Mariah getting her first go back in the woods.

Tuesday, August 17, 2010


You have to wonder sometimes why two grown men would get up early every morning to go out and thrash about in thick cover that most people wouldn't go through even if the bird season was open and they were guaranteed to get their limit. Then you have a moment like we did this morning when Ker-B went on point, Jack came in and backed, then when we were trying to flush, I looked down a a little patch of bare ground, and there sat a woodcock. I step back, took out my camera. and took three pictures then had to take another step closer to get the bird to fly. We don't have the birds that we've had in recent years but it's still exciting when we get one as cooperative as this one.

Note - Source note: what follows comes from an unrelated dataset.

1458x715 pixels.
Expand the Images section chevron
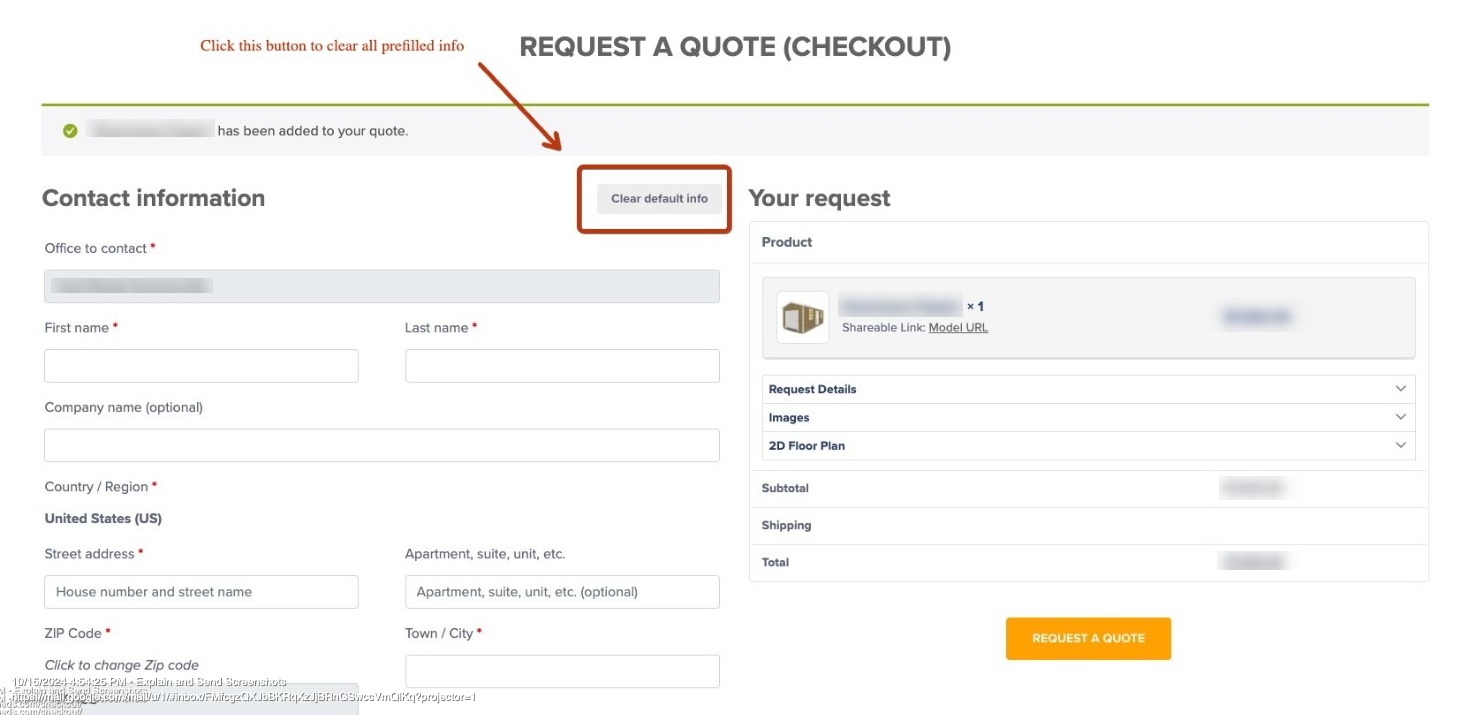point(1401,417)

And if you don't think the cover we train is can be all that thick, take a look of this picture of Ker-B pointing the above bird.

Monday, August 16, 2010

Wet Monday Morning

PA Pro Joe McCarl during his week here in New Hampshire

It was still raining at 5:45 when the alarm went off. But it stopped shortly there after and a quick check of the noaa radar showed that the rain was over for the morning, so I met Tony at the gate at 6:30. The first brace had two finds, then we ran Ginger in what has consistently been our weakest section of the cover and had five finds which was most likely caused by two factors -- the fact that the experienced dogs always seem to find the birds especially this year as they seem to be buried in thicker cover and the rain seems to help bring (or keep) birds in the cover. Abbie and Trey ran together in a section where Saturday Jack had five finds and his bracemate off of Joe McCarl's truck bumped 3 or 4 more. This morning the majority of those birds weren't in the same place although Abbie did have one find standing withing 20 feet of where Jack had been on one of his finds on Saturday. They we took Trey and Abbie into a little corner near where we park the truck and usually miss. There were four birds stacked up there.

One of the dog's off Joe's truck pointing a woodcock.

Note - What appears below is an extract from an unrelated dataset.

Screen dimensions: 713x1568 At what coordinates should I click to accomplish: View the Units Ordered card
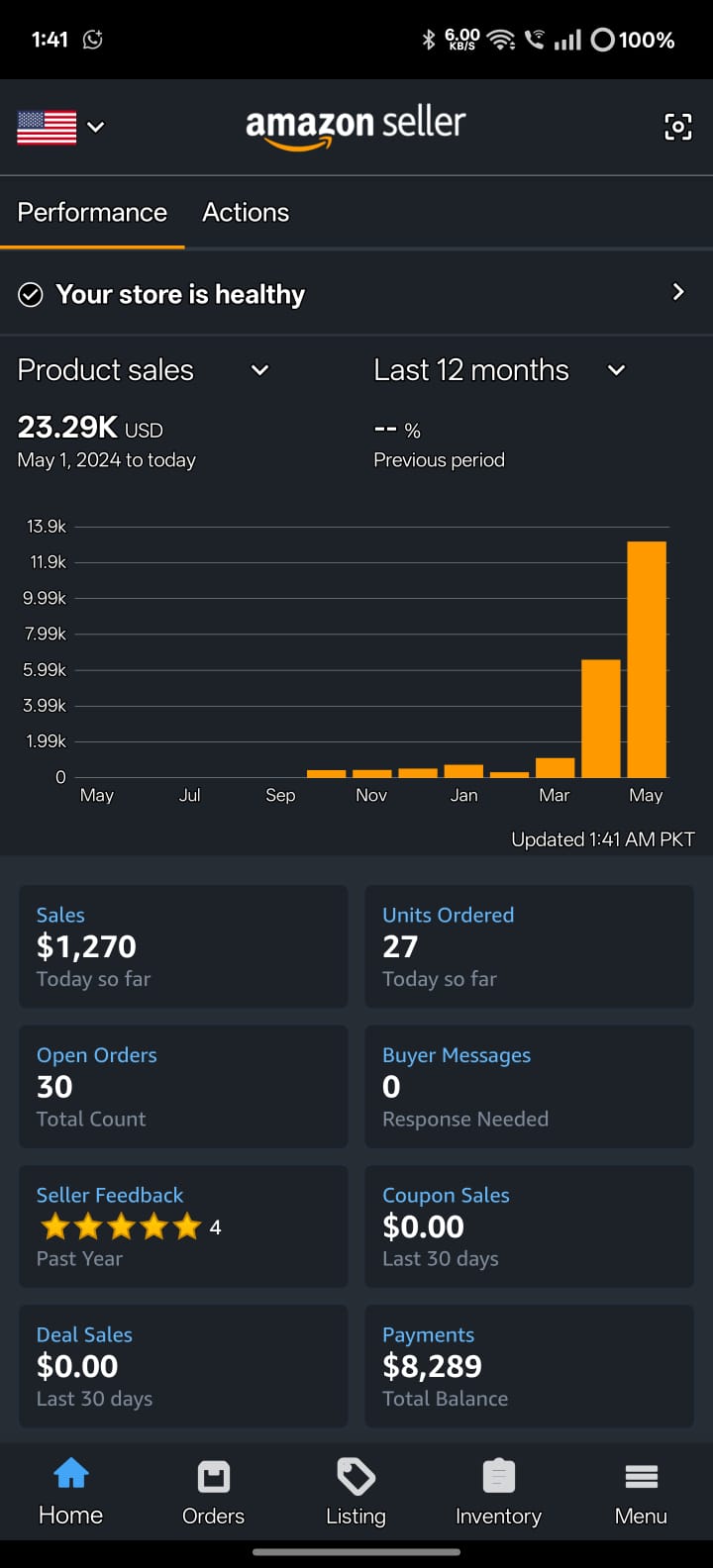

Of the three young dogs Trey continues to hunt the hardest and show the most advanced manners around birds. Trip is finally figuring out the woods and has started finding birds on her own. Tom Parker, a neighbor who has a pack of bear dogs, has taken on the task of bringing on a young pointer that I gave him. He has vast experience in the woods of our area with his bird dogs and has often tipped us off to spots he's found grouse while going to his dogs in the woods. He showed us a really nice spot the other day that we had driven by many times, we just hadn't gotten off the road and penetrated the first 30 feet that looked to dense to run a dog. Once in the cover it looked to be the perfect age of regeneration with a number of wet spots in the skidder ruts and gathering openings.
Tom Parker experiencing a different part of the dog world.